Exercise directions:
Please restate word for word all lines from the one containing "Given: Click the SSID network name field" to the final line of the entries, and include no pictures.
Data records section start
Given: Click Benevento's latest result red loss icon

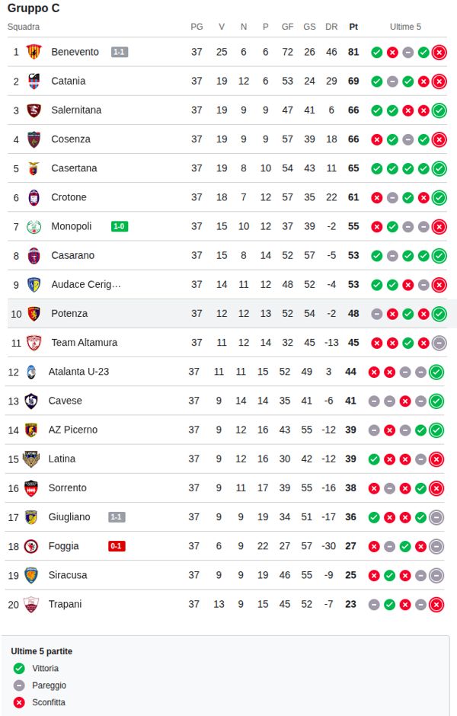Looking at the screenshot, I should pyautogui.click(x=439, y=53).
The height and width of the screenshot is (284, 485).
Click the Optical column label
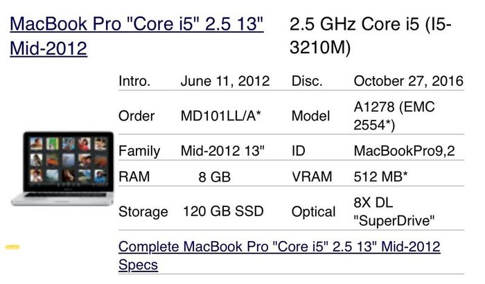313,212
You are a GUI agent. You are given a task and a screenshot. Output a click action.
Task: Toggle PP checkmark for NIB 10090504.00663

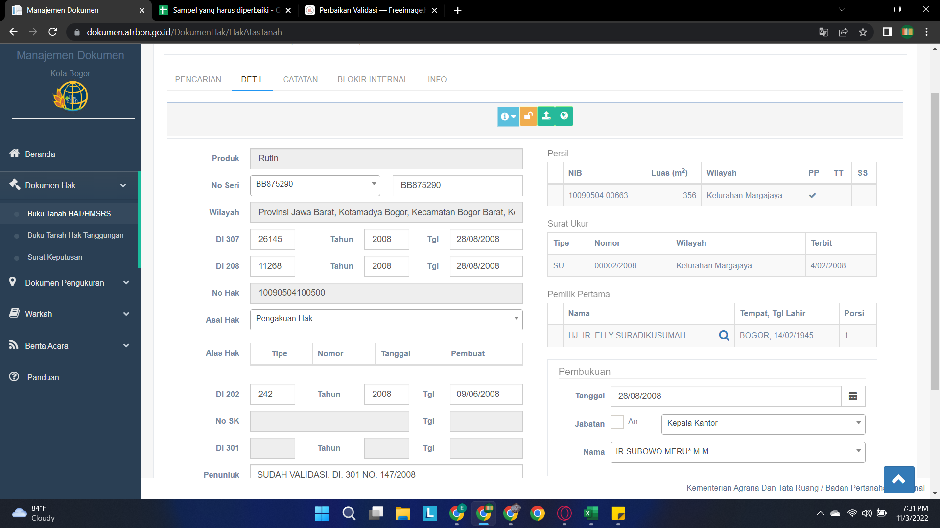click(813, 195)
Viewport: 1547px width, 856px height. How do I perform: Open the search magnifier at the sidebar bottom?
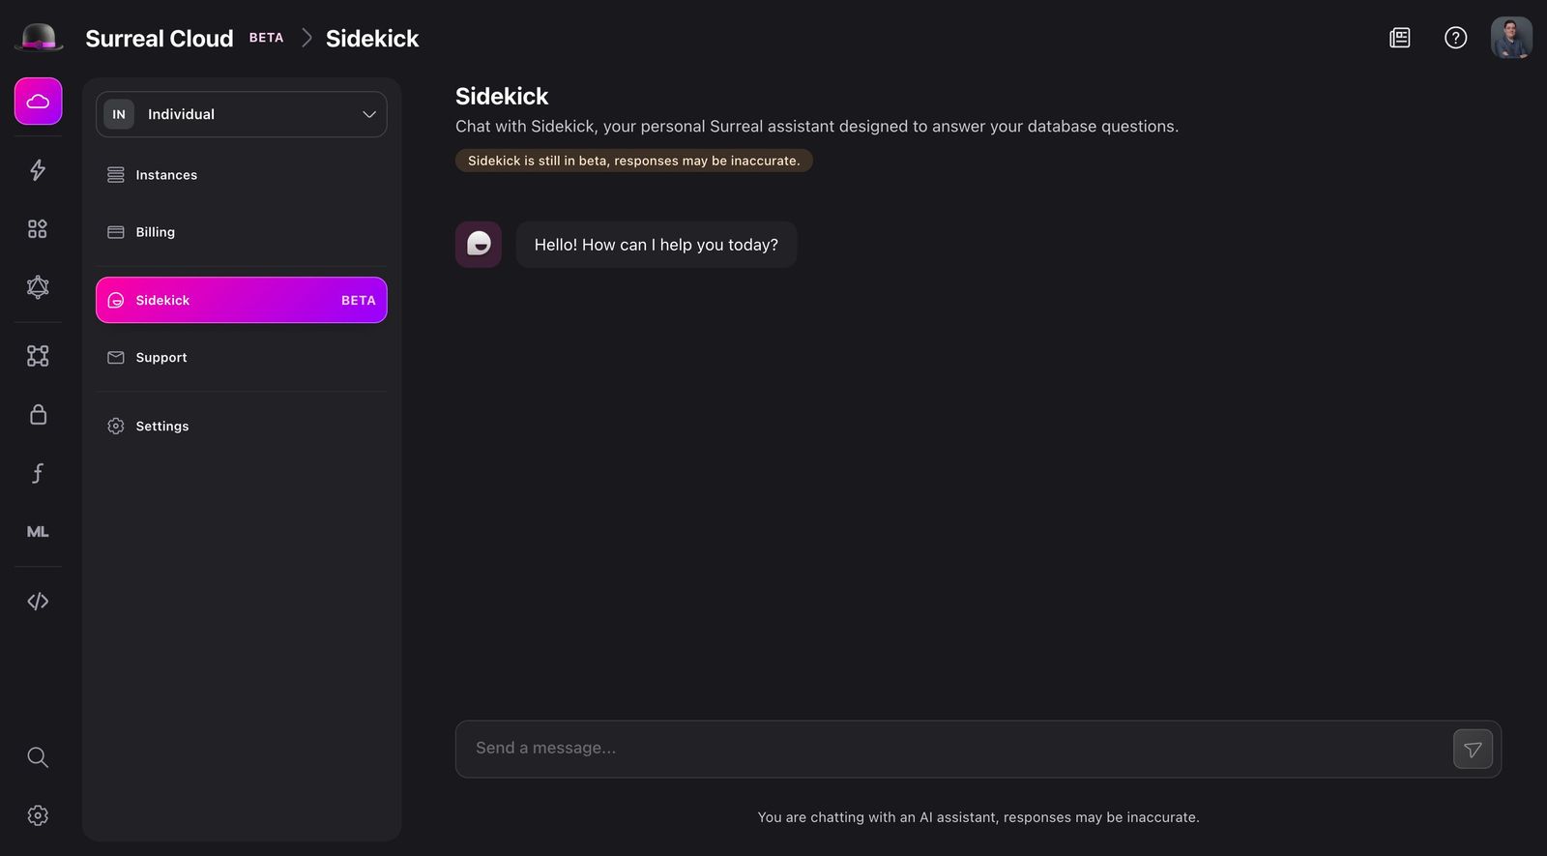[38, 757]
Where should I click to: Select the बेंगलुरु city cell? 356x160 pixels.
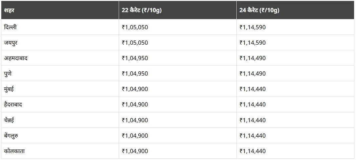click(x=60, y=135)
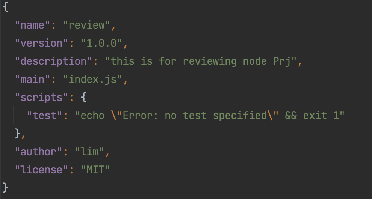Click the word "echo" in the test script
Viewport: 372px width, 199px height.
[x=92, y=115]
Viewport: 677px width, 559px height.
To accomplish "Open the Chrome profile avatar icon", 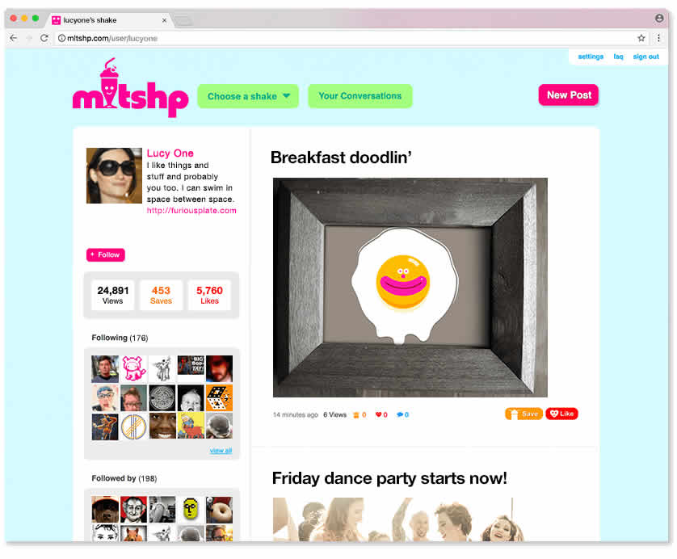I will [659, 18].
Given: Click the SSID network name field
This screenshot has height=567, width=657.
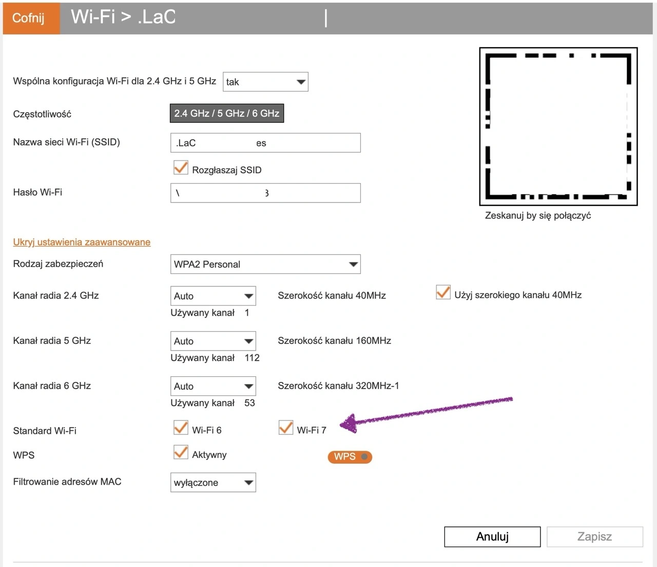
Data records section end
Completed exercise:
Given: Click the SSID network name field
This screenshot has height=567, width=657.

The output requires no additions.